▼

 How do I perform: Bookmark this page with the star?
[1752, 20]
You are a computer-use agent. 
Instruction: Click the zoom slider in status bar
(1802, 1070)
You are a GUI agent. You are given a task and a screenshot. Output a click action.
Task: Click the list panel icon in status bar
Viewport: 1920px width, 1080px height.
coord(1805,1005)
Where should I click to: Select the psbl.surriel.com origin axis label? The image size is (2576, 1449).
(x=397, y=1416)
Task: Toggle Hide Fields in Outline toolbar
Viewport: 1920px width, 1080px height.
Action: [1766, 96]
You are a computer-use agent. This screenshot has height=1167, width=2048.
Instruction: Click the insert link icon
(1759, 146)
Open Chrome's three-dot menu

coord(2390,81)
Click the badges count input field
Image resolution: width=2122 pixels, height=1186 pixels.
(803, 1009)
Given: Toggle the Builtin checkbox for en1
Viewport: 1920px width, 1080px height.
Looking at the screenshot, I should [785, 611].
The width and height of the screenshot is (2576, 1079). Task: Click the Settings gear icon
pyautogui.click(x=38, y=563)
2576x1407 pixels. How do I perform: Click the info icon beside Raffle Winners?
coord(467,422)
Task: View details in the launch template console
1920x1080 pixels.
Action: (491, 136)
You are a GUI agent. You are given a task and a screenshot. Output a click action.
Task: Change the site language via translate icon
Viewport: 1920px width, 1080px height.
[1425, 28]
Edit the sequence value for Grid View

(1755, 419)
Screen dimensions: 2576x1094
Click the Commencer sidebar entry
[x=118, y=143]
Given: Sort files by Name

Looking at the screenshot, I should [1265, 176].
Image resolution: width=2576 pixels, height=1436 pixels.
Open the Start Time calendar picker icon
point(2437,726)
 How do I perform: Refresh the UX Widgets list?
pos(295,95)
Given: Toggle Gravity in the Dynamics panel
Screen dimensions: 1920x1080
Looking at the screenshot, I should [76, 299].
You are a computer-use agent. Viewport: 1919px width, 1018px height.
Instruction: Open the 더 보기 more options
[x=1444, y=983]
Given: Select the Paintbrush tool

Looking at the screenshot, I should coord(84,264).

▲

Which lines above hold the string "computer"? Copy each of them.

You are a computer-use agent. 
You are a computer-use agent. This screenshot has height=1167, width=2048.
You are a computer-use agent. Viewport: 1919px width, 1018px height.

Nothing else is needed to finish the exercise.